▶ [Stored data entries]:
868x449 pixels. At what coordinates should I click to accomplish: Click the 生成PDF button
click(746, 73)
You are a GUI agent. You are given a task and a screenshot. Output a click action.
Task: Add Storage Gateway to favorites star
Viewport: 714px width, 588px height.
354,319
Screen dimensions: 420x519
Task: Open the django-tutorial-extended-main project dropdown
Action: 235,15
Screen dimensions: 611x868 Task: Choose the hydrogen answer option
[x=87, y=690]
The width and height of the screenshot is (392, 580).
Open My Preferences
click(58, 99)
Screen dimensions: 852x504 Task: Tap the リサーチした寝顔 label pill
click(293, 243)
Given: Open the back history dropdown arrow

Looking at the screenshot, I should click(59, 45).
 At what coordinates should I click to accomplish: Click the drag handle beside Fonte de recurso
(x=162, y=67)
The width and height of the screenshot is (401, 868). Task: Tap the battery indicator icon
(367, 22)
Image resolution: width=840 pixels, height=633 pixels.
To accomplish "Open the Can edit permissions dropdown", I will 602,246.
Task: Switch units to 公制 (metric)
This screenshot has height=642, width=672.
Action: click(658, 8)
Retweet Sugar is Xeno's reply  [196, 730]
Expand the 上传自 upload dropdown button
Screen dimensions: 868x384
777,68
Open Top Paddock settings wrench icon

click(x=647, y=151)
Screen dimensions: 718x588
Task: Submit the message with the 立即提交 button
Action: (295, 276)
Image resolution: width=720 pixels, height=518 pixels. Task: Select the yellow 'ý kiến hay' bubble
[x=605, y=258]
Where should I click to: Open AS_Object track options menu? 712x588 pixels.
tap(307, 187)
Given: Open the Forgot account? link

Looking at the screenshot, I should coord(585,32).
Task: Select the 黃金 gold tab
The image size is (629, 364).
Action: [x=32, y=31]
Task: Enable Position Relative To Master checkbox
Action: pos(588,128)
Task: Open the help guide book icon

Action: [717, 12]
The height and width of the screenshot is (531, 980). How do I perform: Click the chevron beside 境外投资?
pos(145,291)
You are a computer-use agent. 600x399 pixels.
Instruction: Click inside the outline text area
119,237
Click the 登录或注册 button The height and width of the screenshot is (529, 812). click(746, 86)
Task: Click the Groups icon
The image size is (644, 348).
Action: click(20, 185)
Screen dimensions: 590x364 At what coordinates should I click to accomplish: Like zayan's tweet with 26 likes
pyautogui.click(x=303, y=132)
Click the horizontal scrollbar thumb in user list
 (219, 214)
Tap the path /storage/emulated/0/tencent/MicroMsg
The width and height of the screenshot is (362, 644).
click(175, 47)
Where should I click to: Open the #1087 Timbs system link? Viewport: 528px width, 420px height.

▶ [EXERCISE REQUIREMENTS]:
The reply should consist solely of the lines above from the one that has "Click the 登录或注册" through the one that has "Tap the path", reproduced exactly.

▶ [RESULT]:
Click the 登录或注册 button The height and width of the screenshot is (529, 812). click(746, 86)
Task: Click the Groups icon
The image size is (644, 348).
Action: click(20, 185)
Screen dimensions: 590x364 At what coordinates should I click to accomplish: Like zayan's tweet with 26 likes
pyautogui.click(x=303, y=132)
Click the horizontal scrollbar thumb in user list
 (219, 214)
Tap the path /storage/emulated/0/tencent/MicroMsg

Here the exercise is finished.